High-K Metal Gate

Electronics

Feedsee Electronics : High-K Metal Gate : Chip circuitry smaller, faster, and more power-efficient than thought possible

In 2007, IBM developed an improvement to the transistor, the tiny on/off switch that serves as the basic building block of microchips. The company found a way to construct a critical part of the transistor with a new material, clearing a path toward chip circuitry that is smaller, faster and more power-efficient than previously thought possible. As important, the technology could be incorporated into existing chip manufacturing lines with minimal changes to tooling and processes, making it economically viable.
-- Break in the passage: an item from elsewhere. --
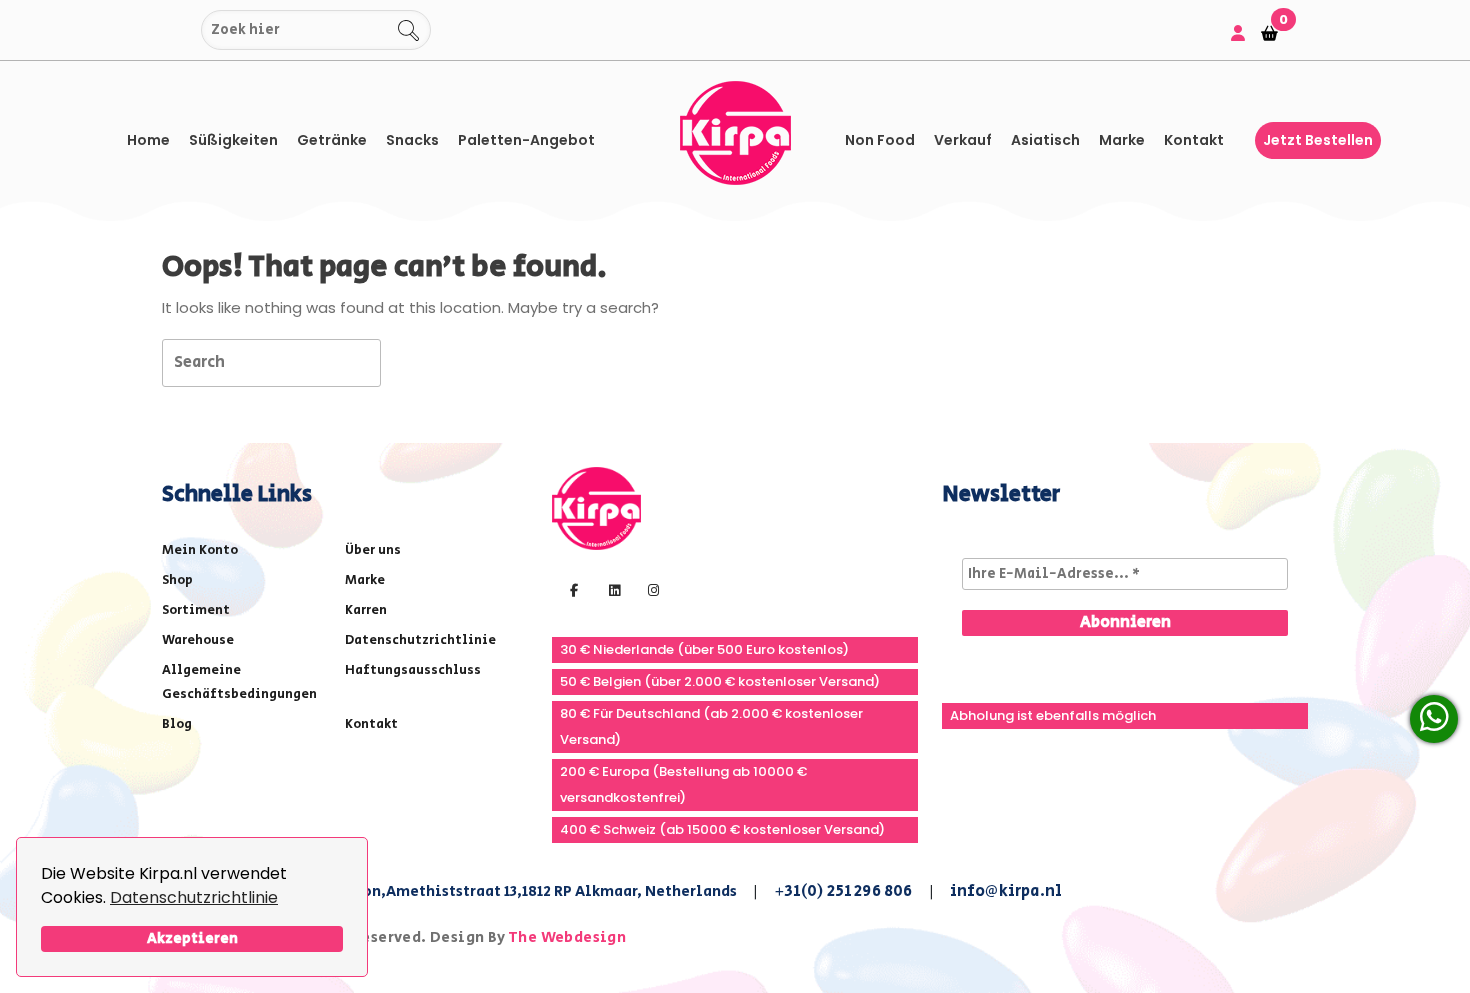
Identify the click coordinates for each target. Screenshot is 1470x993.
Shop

IBM applied the technology to products with chip circuits as small as 45 nanometers starting in 2008. The technology, called high-k metal gate, substituted a new material into a critical portion of the transistor that controls its primary on/off switching function.
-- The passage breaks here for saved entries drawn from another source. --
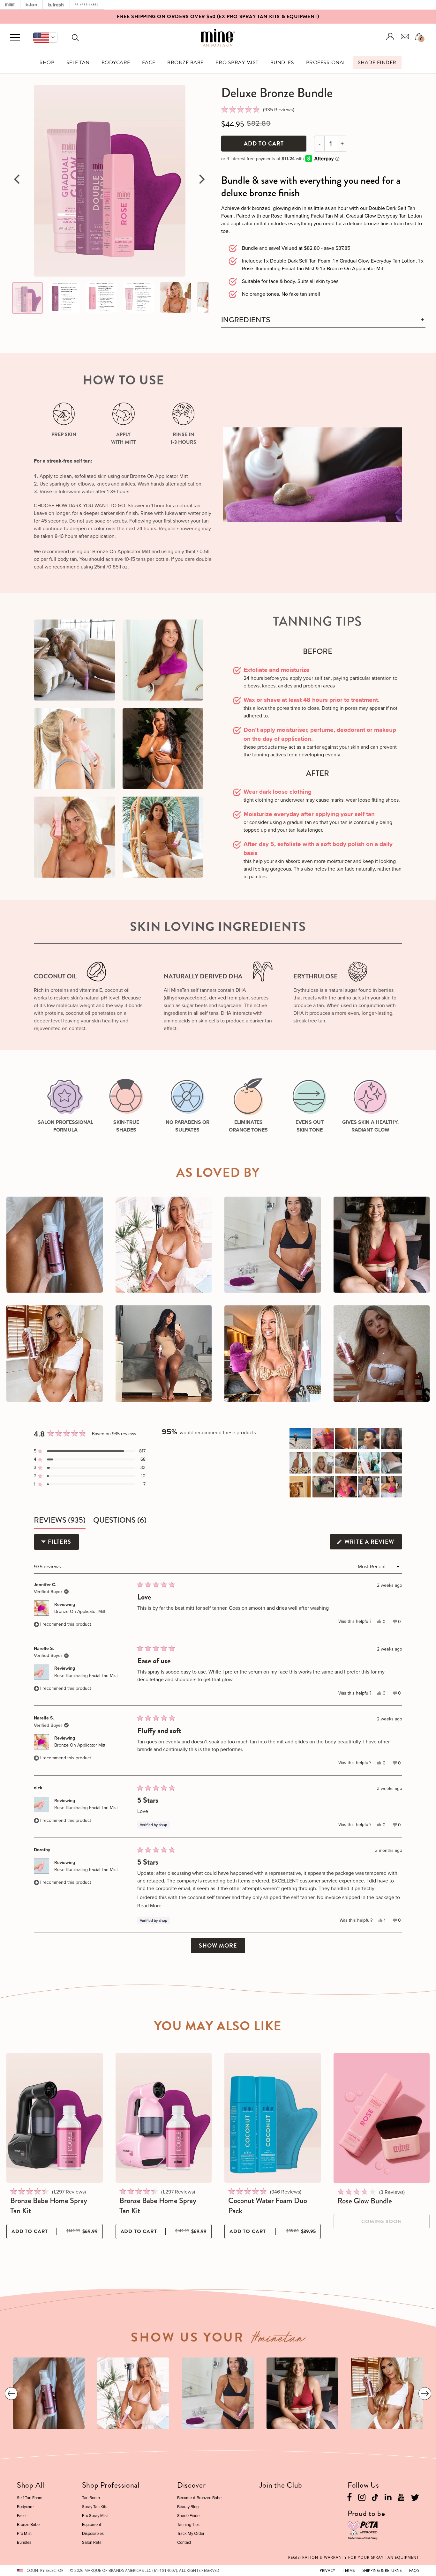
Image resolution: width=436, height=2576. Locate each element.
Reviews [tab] (60, 1521)
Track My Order (190, 2533)
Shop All (30, 2485)
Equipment (91, 2524)
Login (390, 36)
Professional (326, 62)
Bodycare (115, 62)
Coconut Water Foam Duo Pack (267, 2205)
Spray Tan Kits (94, 2507)
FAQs (414, 2570)
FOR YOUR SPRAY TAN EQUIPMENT (353, 2557)
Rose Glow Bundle (364, 2201)
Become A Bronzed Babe (199, 2498)
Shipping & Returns (382, 2570)
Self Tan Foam (29, 2498)
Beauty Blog (188, 2507)
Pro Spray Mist (237, 62)
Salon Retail (92, 2542)
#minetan (278, 2340)
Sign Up (245, 16)
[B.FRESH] (56, 4)
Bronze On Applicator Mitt (79, 1611)
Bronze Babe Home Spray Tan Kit (48, 2205)
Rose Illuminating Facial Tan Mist (86, 1675)
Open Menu (15, 38)
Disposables (93, 2533)
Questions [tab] (120, 1521)
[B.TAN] (31, 4)
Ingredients (245, 319)
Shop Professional (110, 2485)
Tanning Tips (188, 2524)
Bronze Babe (185, 62)
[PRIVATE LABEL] (87, 4)
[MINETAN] (10, 4)
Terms (349, 2570)
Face (148, 62)
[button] (45, 38)
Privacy (327, 2570)
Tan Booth (91, 2498)
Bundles (282, 62)
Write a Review (372, 1543)
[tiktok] (375, 2496)
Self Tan (78, 62)
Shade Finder (377, 62)
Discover (191, 2485)
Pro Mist (24, 2533)
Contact (184, 2542)
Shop (47, 62)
High-k Metal Gate (HKMG) technology is an advanced semiconductor fabrication technique that has proven critical in continuing Moore's Law, which states that the number of transistors in an integrated circuit doubles about every two years. As transistor dimensions have shrunk into the nanometer range, the traditional silicon dioxide gate dielectric used in CMOS transistors has run into several challenges, including increased leakage current. This is where High-k Metal Gate technology comes in.

The "high-k" part refers to the use of a material with a high dielectric constant (k) as the gate oxide, which is the insulating layer between the gate and the channel in a transistor. The "metal gate" part refers to the use of a metal gate electrode instead of a polysilicon one, which was used in traditional CMOS processes.

Key Benefits of High-k Metal Gate Technology

  1. Reduced Gate Leakage: As mentioned above, the main benefit of using a high-k dielectric material is that it significantly reduces gate leakage current, which has become a major issue as transistors have become smaller. Despite being thicker than silicon dioxide, a high-k dielectric allows for a smaller equivalent oxide thickness (EOT), reducing leakage while maintaining good gate control over the channel.
  2. Improved Performance: The use of a metal gate eliminates the 'depleted' polysilicon effect that can hamper the transistor's performance, resulting in faster transistor switching times and therefore faster overall chip performance.
  3. Continued Scaling: As we continue to push the boundaries of miniaturization in electronics, traditional materials like silicon dioxide and polysilicon face physical and performance limitations. HKMG technology allows for the continued scaling of transistor dimensions without significant performance degradation or prohibitive leakage current levels.
  4. Lower Power Consumption: Thanks to the significant reduction in leakage current, chips that use HKMG technology consume less power when idle. This makes them more energy-efficient, which is particularly beneficial for battery-powered devices like smartphones and laptops.
  5. Better Threshold Voltage Control: The use of a metal gate allows for more precise control over the transistor's threshold voltage, which is critical for ensuring the transistor's proper operation.

Despite its benefits, the transition to HKMG technology was a significant challenge for the semiconductor industry, as it required substantial changes in the fabrication process. However, it has now become a standard part of the most advanced semiconductor manufacturing processes, helping to enable the latest and greatest electronic devices.